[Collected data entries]
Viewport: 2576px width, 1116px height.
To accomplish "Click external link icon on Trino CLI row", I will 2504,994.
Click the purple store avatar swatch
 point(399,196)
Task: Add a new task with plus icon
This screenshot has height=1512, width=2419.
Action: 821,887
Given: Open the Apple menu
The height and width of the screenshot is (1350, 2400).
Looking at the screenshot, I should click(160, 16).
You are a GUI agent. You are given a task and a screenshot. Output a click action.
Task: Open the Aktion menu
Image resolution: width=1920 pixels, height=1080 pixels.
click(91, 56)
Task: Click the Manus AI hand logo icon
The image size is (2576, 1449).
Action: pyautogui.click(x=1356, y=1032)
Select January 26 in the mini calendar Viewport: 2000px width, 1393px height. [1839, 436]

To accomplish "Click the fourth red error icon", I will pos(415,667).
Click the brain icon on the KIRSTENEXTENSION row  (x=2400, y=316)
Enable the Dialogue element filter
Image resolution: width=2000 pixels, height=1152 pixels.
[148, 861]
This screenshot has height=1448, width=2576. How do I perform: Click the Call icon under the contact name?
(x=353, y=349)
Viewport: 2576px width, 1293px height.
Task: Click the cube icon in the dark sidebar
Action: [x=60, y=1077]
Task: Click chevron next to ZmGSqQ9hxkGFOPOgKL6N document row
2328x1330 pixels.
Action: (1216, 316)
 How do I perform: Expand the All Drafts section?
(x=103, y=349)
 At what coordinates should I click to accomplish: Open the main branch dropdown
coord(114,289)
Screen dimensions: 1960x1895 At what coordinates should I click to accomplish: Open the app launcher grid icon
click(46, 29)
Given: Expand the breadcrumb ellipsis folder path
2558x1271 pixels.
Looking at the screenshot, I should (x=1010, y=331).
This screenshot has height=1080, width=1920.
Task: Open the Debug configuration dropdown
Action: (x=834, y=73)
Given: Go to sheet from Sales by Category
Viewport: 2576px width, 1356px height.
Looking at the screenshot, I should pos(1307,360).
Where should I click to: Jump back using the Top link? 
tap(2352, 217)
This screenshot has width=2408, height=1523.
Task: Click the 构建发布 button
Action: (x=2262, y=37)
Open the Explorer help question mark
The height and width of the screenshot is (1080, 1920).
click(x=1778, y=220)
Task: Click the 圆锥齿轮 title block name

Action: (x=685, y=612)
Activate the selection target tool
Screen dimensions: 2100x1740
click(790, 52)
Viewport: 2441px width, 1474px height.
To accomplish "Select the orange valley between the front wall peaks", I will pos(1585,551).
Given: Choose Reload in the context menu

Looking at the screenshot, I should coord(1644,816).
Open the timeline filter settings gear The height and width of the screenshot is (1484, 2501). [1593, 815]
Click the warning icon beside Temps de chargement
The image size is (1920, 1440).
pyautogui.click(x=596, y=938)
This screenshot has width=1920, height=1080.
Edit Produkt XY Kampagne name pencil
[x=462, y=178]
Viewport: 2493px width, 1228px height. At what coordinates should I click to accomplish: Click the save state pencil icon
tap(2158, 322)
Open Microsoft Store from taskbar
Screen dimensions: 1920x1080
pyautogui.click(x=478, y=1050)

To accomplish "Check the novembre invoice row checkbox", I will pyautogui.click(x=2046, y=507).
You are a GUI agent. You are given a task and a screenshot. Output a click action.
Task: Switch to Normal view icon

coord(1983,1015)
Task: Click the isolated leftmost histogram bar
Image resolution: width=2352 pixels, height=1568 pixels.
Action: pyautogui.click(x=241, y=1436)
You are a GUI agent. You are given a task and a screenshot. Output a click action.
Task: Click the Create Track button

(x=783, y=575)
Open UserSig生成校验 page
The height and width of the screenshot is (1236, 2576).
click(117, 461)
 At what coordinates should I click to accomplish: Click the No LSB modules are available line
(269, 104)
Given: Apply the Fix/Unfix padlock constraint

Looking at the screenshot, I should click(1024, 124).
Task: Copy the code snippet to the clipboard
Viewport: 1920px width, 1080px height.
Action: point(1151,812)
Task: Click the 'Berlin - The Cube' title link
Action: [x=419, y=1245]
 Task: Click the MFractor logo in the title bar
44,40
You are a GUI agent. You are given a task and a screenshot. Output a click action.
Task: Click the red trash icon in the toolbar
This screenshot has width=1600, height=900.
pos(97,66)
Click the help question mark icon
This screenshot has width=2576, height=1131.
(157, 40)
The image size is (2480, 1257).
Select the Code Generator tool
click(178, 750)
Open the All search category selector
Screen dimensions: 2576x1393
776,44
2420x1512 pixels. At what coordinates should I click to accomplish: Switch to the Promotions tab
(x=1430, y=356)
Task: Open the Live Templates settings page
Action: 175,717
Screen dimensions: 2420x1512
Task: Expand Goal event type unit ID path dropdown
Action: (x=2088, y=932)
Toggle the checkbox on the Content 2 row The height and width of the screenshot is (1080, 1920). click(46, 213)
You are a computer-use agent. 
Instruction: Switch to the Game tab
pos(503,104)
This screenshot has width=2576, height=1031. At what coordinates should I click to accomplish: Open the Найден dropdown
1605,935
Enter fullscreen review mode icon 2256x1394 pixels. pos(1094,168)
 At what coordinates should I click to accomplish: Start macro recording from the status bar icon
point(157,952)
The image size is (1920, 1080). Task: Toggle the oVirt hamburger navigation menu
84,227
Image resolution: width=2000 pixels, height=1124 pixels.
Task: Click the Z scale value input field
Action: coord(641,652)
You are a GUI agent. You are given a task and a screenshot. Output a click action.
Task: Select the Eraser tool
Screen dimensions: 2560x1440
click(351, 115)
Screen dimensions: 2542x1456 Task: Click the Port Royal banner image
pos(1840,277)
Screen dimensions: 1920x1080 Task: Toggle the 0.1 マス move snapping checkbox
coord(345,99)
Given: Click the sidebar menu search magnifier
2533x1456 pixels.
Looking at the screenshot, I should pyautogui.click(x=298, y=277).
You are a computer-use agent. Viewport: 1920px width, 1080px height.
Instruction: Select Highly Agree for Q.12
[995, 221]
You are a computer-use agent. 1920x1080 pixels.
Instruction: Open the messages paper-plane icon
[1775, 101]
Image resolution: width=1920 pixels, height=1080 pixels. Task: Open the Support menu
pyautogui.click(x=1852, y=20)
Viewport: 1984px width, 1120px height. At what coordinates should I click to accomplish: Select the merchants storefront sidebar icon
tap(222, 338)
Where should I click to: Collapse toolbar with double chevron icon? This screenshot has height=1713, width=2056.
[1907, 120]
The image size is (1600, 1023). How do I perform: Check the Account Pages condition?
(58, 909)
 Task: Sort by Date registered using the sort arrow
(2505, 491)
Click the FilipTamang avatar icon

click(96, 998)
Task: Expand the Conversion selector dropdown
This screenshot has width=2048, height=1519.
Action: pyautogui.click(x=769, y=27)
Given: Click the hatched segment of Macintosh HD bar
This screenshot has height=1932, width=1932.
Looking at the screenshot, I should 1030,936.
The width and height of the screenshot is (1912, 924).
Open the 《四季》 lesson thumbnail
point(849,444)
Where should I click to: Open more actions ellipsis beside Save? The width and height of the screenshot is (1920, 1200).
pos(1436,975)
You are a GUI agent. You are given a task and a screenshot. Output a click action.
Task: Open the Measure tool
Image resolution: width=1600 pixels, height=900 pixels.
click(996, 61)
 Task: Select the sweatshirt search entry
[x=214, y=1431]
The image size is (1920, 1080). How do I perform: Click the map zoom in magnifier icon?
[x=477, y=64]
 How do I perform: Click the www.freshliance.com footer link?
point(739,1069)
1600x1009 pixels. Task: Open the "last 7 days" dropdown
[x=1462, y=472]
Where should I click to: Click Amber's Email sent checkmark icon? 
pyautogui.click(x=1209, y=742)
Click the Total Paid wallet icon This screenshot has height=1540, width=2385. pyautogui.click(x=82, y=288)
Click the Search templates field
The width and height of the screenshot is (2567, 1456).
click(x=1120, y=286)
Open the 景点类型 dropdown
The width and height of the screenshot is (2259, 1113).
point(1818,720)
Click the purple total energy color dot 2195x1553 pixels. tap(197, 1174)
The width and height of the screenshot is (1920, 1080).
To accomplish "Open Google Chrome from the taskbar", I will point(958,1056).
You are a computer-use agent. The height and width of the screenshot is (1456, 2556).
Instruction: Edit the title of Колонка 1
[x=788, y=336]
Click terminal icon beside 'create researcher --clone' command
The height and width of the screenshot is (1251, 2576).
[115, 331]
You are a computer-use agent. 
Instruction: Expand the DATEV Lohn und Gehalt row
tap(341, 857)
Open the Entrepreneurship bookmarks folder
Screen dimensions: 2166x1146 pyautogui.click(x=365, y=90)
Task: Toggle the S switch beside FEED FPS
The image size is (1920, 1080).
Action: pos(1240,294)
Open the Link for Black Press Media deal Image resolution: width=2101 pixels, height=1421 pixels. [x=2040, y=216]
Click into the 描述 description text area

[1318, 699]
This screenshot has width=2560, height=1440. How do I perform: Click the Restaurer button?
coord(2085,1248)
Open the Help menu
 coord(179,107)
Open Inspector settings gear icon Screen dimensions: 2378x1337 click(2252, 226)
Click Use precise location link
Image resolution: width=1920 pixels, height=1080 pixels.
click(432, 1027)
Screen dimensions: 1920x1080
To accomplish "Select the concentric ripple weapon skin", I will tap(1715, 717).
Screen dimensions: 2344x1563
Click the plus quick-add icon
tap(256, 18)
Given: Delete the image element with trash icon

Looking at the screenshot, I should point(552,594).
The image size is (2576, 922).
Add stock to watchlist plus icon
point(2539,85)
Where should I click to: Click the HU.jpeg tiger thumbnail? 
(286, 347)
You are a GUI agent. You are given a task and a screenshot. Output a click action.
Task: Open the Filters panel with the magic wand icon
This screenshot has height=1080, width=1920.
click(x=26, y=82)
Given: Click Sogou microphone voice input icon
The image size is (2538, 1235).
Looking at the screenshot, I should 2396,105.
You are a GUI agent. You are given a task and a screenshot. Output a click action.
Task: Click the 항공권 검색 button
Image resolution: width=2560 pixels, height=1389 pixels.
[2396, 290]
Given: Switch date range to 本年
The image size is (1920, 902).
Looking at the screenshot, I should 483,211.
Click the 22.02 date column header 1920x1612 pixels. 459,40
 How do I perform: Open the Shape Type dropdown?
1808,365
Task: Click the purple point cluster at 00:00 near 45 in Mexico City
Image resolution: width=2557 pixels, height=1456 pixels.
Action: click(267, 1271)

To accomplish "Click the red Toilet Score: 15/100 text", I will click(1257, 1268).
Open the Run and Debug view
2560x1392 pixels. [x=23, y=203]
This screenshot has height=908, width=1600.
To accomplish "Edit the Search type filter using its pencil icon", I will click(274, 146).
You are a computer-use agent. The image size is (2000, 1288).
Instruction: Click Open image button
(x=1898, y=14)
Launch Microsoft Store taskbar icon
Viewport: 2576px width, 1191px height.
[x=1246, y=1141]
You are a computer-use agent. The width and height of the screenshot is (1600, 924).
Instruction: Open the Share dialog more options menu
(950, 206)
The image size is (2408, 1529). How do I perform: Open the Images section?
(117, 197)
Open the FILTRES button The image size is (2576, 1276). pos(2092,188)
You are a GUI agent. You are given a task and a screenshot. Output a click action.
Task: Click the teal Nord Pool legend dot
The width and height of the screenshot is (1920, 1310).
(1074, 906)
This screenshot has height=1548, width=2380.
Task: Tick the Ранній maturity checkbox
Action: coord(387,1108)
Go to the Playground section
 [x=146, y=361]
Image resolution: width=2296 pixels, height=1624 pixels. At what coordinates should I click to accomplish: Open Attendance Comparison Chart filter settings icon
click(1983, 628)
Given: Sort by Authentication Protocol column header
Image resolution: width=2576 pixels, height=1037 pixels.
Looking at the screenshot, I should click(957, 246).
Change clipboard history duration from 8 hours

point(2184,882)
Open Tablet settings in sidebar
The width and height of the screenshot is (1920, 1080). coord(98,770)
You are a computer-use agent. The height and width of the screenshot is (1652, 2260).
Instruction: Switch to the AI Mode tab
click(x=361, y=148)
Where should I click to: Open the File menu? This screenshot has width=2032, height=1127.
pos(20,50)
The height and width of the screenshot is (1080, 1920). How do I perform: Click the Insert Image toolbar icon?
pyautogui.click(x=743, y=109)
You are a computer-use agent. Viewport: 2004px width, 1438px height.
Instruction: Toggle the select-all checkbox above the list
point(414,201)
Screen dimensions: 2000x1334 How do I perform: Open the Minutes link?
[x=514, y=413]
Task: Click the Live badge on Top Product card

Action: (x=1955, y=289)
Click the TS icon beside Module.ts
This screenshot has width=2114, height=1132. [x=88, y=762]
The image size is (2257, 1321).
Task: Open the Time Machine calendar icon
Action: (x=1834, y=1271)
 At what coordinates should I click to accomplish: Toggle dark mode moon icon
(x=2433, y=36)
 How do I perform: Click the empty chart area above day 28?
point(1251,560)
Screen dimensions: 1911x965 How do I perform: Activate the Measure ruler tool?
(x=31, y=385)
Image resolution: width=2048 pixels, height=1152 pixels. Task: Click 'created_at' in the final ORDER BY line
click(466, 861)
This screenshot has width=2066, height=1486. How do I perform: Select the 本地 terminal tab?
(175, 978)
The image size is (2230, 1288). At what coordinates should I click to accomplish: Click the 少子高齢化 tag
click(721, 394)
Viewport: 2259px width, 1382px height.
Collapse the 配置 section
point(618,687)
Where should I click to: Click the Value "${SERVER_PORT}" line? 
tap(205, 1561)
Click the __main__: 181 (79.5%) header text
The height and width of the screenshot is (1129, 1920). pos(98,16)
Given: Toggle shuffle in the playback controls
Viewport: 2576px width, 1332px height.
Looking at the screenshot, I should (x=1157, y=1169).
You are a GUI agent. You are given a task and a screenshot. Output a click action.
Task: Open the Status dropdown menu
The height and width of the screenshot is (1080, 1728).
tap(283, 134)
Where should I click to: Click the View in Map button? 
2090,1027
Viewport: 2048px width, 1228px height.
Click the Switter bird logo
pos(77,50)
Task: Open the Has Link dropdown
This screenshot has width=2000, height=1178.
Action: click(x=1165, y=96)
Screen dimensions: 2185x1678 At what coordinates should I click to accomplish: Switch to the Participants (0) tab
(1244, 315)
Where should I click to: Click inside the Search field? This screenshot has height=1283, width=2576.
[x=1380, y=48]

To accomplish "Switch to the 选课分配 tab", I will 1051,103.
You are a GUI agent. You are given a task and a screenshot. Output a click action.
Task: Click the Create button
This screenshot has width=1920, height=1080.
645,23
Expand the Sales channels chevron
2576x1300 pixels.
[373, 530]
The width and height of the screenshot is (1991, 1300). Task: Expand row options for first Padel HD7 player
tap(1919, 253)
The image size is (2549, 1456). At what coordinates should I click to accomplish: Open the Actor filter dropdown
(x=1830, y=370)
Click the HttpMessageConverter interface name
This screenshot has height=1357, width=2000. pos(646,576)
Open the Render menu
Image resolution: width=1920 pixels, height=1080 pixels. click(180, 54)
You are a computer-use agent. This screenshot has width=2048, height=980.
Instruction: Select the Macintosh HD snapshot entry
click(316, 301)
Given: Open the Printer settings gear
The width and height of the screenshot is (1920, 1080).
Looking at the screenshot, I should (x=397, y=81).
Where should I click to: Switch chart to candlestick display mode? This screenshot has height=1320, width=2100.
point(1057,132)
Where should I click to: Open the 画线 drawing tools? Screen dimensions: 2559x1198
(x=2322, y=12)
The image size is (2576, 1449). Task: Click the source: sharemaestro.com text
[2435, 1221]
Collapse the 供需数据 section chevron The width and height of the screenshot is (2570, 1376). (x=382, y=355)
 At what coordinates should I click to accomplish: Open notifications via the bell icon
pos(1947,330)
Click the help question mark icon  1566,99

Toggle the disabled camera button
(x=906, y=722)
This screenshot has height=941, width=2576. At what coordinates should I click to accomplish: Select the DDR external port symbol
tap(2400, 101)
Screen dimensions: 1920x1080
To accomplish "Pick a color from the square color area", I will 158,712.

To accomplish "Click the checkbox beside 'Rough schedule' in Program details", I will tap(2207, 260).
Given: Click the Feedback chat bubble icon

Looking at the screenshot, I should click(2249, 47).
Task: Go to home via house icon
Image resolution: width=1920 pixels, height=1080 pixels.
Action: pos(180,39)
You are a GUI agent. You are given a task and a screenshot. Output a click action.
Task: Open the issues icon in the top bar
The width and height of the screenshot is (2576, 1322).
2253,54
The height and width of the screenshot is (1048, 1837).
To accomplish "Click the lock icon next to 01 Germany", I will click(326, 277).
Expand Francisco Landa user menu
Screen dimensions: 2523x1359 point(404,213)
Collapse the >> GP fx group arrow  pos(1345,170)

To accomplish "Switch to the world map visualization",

What needs to be done: All that is wanted is an exact copy of the lines above from the one with "The height and width of the screenshot is (1350, 2400)." through the one with "Select January 26", with both ends included.

Expected answer:
The height and width of the screenshot is (1350, 2400).
Looking at the screenshot, I should click(160, 16).
You are a GUI agent. You are given a task and a screenshot. Output a click action.
Task: Open the Aktion menu
Image resolution: width=1920 pixels, height=1080 pixels.
click(91, 56)
Task: Click the Manus AI hand logo icon
The image size is (2576, 1449).
Action: pyautogui.click(x=1356, y=1032)
Select January 26 in the mini calendar Viewport: 2000px width, 1393px height. [1839, 436]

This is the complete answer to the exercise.